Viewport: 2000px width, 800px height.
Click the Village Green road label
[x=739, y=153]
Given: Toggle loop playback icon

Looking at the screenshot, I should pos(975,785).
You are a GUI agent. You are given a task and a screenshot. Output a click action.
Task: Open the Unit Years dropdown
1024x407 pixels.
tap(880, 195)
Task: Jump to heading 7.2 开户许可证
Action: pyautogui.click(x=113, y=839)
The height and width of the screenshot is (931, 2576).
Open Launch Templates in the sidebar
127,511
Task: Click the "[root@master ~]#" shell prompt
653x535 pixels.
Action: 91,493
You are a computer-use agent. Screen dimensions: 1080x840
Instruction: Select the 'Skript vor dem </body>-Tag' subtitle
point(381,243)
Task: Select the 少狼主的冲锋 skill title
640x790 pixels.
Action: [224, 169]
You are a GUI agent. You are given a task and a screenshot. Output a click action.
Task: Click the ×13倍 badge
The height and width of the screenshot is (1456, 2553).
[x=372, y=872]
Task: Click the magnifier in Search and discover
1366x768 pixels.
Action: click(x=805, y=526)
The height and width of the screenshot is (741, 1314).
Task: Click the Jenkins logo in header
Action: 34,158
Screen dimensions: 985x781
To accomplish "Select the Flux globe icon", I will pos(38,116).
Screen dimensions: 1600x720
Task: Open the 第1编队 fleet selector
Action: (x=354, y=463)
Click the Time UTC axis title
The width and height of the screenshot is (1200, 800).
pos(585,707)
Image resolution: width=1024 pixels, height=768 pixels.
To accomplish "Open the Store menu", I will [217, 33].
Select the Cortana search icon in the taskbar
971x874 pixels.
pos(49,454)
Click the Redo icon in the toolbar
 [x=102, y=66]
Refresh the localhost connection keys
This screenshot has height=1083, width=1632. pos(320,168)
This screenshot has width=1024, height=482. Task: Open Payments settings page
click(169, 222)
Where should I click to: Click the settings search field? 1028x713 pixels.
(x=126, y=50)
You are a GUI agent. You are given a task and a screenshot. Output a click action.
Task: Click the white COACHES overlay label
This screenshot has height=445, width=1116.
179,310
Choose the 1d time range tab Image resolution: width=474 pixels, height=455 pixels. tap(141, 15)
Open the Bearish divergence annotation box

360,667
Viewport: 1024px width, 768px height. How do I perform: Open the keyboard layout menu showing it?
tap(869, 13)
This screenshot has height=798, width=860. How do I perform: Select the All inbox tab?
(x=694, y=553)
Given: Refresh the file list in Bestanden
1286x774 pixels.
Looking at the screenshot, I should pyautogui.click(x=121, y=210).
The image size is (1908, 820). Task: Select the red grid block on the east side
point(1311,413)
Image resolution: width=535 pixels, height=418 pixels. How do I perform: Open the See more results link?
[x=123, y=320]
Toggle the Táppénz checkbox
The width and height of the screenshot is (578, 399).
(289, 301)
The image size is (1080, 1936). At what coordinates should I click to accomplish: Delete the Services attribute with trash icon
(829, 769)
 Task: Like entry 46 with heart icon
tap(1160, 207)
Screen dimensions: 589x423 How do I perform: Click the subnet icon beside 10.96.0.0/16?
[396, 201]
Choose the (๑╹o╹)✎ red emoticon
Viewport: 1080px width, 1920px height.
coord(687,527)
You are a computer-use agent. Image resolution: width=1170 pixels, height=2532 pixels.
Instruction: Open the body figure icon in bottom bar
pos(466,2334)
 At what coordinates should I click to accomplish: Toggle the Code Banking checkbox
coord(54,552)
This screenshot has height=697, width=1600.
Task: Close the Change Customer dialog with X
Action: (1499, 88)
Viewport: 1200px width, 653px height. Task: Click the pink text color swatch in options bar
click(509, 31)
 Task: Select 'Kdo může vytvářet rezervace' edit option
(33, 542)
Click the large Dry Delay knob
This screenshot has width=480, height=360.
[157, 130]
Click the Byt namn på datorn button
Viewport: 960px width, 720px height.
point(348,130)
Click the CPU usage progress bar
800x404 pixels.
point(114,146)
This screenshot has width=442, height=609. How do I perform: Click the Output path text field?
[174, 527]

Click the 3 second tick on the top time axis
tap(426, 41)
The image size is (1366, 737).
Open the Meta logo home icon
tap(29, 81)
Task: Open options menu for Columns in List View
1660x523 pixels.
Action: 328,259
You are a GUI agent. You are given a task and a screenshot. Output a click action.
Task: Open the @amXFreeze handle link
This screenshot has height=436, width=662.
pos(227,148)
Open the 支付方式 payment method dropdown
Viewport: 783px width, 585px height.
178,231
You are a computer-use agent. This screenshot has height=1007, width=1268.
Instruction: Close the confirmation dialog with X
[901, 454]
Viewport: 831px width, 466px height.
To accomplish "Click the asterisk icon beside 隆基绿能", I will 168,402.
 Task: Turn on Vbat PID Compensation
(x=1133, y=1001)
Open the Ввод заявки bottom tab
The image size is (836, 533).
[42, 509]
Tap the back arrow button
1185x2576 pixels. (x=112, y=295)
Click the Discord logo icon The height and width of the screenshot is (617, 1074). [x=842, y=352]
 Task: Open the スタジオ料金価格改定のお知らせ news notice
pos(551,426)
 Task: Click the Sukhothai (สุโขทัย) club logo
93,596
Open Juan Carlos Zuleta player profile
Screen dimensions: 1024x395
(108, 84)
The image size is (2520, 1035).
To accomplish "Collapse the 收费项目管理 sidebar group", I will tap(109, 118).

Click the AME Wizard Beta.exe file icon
= = = = =
TRY IT: How many of the lines above include the word "computer"? State that number and nothing else.

RESULT FOR THIS EXERCISE: 3